A federal district court in Maryland recently distinguished a claims made policy, which is triggered by a claim during the policy period, from a claims made and reported policy, which requires both a claim during the policy period and reporting of the claim to the insurer during the policy period (or by some specified date after the end of the policy period).
The Financial Industry Regulatory Authority ("FINRA") purchased two employment liability policies from AXIS covering the periods March 31, 2010, to March 31, 2011, and March 31, 2011 to March 31, 2012. The policies provided coverage where the "Claim" at issue "is first made against the insureds during the Policy Period . . . and reported in writing to the Insurer as soon as practicable . . . but in no event later than sixty (60) days after the expiration of the Policy Period . . ." A "Claim" was defined as "the receipt by any Insured of . . . a written demand against any Insured for monetary or non-monetary relief."

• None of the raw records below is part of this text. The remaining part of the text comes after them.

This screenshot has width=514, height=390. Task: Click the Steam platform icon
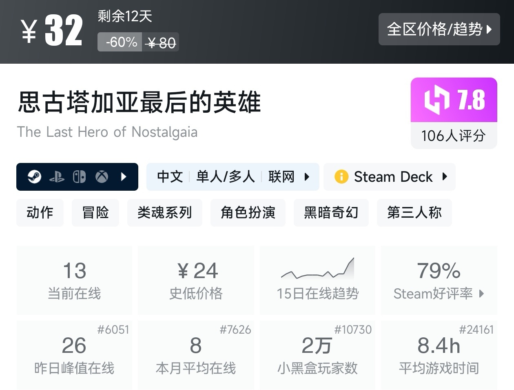[x=35, y=177]
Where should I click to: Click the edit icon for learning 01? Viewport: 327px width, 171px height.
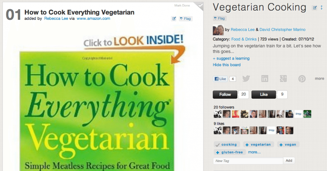(x=174, y=19)
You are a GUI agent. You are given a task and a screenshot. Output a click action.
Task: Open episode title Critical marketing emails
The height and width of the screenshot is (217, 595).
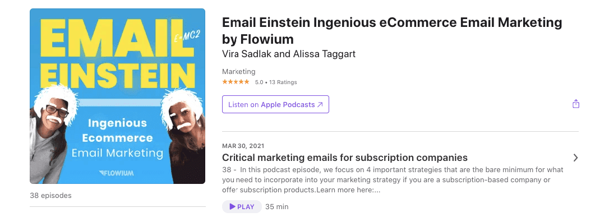coord(344,158)
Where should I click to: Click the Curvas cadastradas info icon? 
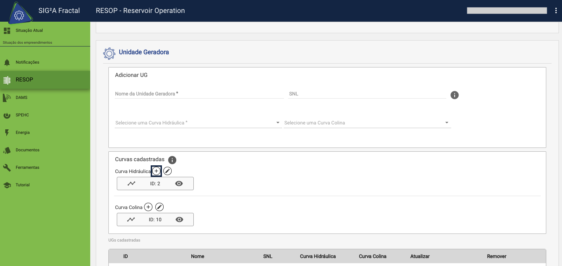coord(172,160)
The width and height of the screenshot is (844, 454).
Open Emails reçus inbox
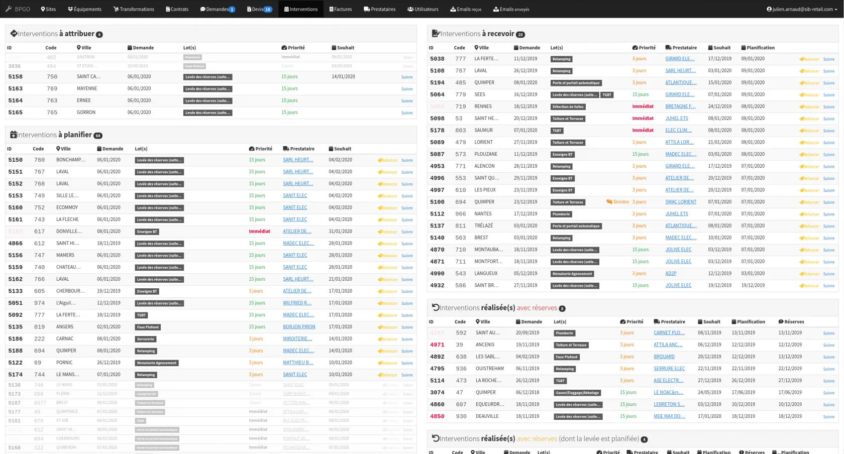click(x=465, y=9)
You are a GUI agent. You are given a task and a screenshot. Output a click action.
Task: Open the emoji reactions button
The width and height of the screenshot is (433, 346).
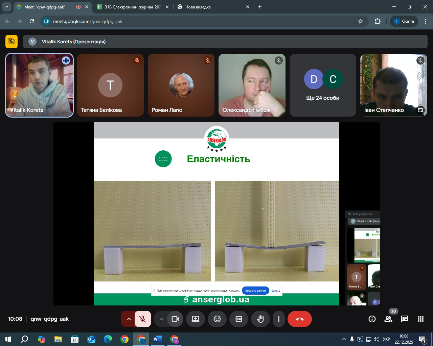[x=217, y=319]
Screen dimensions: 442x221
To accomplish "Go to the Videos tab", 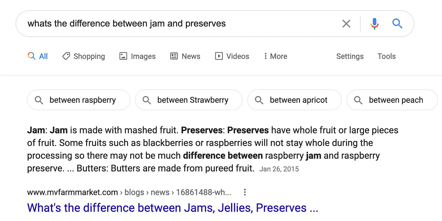I will pyautogui.click(x=232, y=56).
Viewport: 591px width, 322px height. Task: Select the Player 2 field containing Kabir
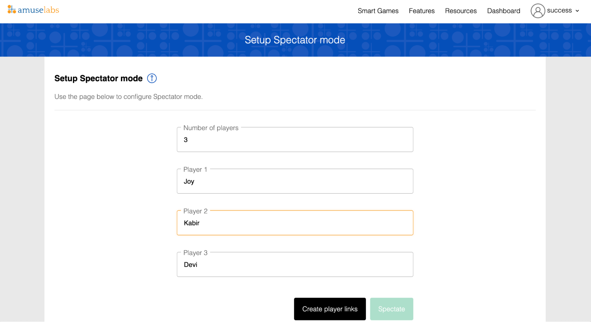point(295,223)
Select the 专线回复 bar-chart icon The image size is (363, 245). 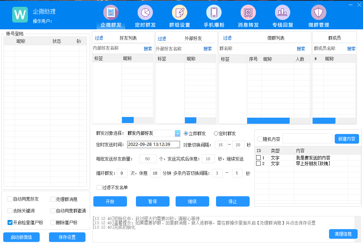click(283, 13)
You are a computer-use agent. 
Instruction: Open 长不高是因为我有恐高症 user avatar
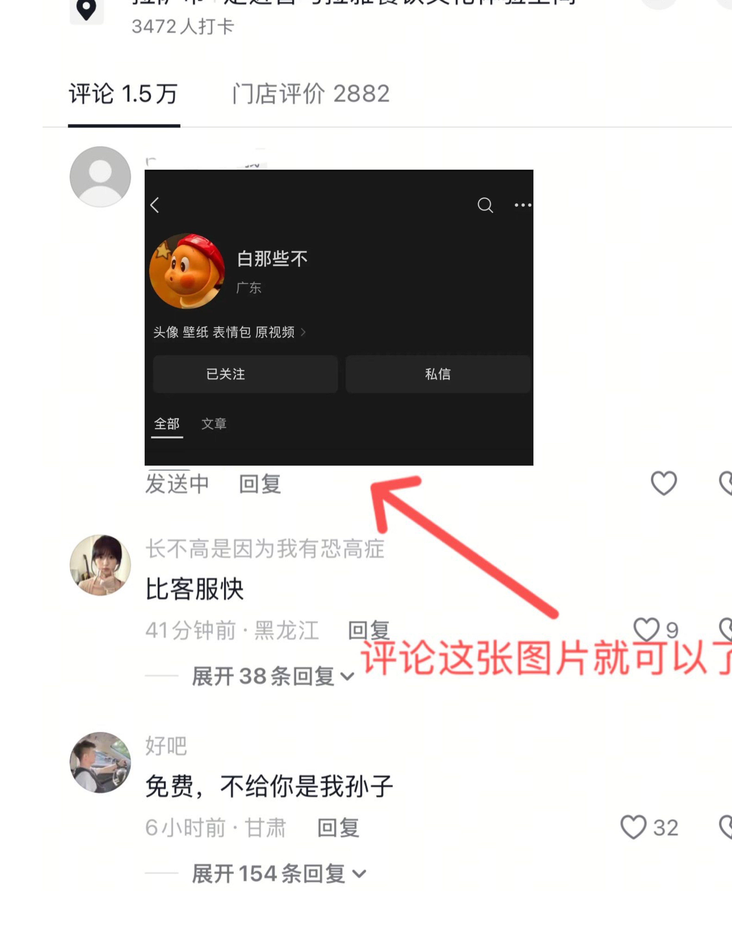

FINRA received notice in April 2011 that a former employee had filed a charge of discrimination with the Equal Employment Opportunity Commission, and provided notice of the charge to AXIS in August 2011. AXIS agreed to defend the claim under a reservation of rights. However, when the employee's claim later settled, AXIS denied coverage for the amount of the settlement.
Specifically, AXIS took the position that only the 2010-2011 policy was potentially implicated because the employee had made a "Claim," as defined by its policies, on February 3, 2011 – during the 2010-2011 policy period. According to AXIS, the claim was in the form of an email from the employee's attorney to FINRA's associate vice president and associate general counsel, which read:
Not to quibble, but just so that we are clear, I did not ask for 5 years of "severance pay." I said that [the employee] believed that FINRA's decision to terminate his employment was discriminatory, in that his age was a motivating factor. I added that [the employee] would settle that claim for a sum equal to 5 years' pay. You said that you could get him 12 months, but no more than that and that if [the employee] chose not to accept that, his last day would be March 31. [The employee] rejects your counter-offer.
AXIS argued that this email constituted a "written demand . . . for monetary relief" pursuant to the policy, which required FINRA to provide notice during the policy period or within 60 days thereafter. And because FINRA did not provide notice of the claim to AXIS until more than 60 days after the end of the 2010-2011 policy period, the 2010-2011 policy was never triggered. FINRA, on the other hand, characterized the e-mail as "merely a recounting of an oral conversation the day before," and not a written demand for monetary relief.
But the court agreed with AXIS, holding that "[a] reasonably prudent person could not read the policies and conclude . . . that the February 3, 2011 e-mail was anything other than a claim." Just because the employee initially made an oral demand did not make the subsequent writing less of a written demand, the court opined.
It is clear that [the employee], through counsel, was asserting a legal claim for employment discrimination and demanding money in an amount equal to his salary for five years to settle that claim. . . . Any other reading of the e-mail is fanciful. The e-mail is a demand not for an amorphous "something due" but specifically for a monetary payment of a specifically requested amount. It is of no moment that the e-mail clarifies a prior oral demand, as it still states the demand, and it manifests the demand in written format.
FINRA's General Counsel's subjective belief that he was simply negotiating a severance agreement (and not a claim) demonstrated only that "he misunderstood the demand," the court held. The lack of formality in the e-mail was irrelevant because a demand was made – "a sum equal to five years' pay" – and the possibility of a lawsuit was clear.
In response, FINRA appealed to Maryland's notice-prejudice statute, contending that any delay in notice to AXIS was de minimis and did not prejudice the insurer. But the court rejected that argument, holding that the statute applies only to claims made policies, not claims made and reported policies. Indeed, the court held, claims made and reported policies require reporting during the policy period in order to be triggered, making the notice-prejudice irrelevant to those policies.
To read the decision in FINRA v. Axis Insurance Co., click here.
Why it matters: Understanding the difference between a claims made policy and a claims made and reported policy – and knowing which one you have – can be coverage-determinative, as the FINRA case demonstrates. Although notice-prejudice statutes and case law may be helpful in some circumstances, they do not apply uniformly from state to state, and therefore should not be relied upon as a substitute for strict compliance with the terms of the policy. Also, where policyholders have any doubts whether a third party demand constitutes a claim, they would be well advised to review the language of their policy carefully and any case law in their state interpreting similar language.